Since the summer of 2016, it has been easy to lose sight of these constitutional facts, given how people in the media, in Congress, and elsewhere have described (former) FBI Director James Comey, the FBI itself, other people in DOJ, and both Attorneys General since 2017, Jeff Sessions and Bill Barr, as having discretion to operate. These folks have all had important decisions to make, to be sure, but those decisions inevitably were decisions about what policy suggestions and recommendations to make within the executive branch, whose ultimate arbiter is the President himself.

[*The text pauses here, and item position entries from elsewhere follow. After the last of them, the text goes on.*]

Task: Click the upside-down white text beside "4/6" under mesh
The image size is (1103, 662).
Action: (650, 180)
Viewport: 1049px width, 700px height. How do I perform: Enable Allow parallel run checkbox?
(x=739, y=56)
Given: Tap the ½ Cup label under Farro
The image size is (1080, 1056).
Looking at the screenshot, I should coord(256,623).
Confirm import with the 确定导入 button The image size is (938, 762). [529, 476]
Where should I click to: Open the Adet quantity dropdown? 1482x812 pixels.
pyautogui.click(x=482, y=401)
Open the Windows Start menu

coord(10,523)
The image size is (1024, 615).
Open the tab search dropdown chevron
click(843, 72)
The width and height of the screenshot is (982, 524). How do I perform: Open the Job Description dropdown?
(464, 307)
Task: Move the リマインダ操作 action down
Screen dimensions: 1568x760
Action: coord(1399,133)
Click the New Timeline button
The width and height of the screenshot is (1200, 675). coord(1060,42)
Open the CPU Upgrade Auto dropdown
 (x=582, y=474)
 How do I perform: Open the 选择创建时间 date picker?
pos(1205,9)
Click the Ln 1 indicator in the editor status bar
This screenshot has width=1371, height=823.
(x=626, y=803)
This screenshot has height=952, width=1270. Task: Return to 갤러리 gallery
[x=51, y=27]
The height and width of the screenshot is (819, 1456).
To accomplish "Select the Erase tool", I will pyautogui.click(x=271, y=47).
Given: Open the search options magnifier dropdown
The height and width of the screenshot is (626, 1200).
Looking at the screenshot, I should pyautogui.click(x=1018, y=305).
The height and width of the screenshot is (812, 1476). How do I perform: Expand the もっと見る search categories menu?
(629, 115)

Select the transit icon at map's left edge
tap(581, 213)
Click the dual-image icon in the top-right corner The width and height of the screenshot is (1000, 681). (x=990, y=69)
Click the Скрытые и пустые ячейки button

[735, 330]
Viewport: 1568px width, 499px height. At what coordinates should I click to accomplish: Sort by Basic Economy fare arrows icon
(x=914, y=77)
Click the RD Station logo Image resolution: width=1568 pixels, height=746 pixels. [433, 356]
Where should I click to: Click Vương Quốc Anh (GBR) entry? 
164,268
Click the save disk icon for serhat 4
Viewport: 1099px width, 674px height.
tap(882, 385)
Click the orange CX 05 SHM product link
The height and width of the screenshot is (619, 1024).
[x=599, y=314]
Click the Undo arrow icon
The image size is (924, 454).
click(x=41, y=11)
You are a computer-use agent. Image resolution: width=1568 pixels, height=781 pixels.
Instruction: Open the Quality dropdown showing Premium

Of course in recent decades Presidents often have, for political and efficiency reasons, liked to distance themselves from many prosecutorial decisions, and they may even have overtly sent the public messages that they were going to defer to the recommendations of underlings. These modern traditions have served America well, and most thoughtful analysts (all along the political spectrum) seem to embrace them to a large extent. But these traditions—which to my mind do have a great deal of virtue to them in most all cases—exist in the realm of the political and the prudential, not the legal or the constitutional. According to the supreme law of the land, the decision whether to proceed criminally, and the decision whether and when to defer to underlings at all, is one the Constitution commits to the President.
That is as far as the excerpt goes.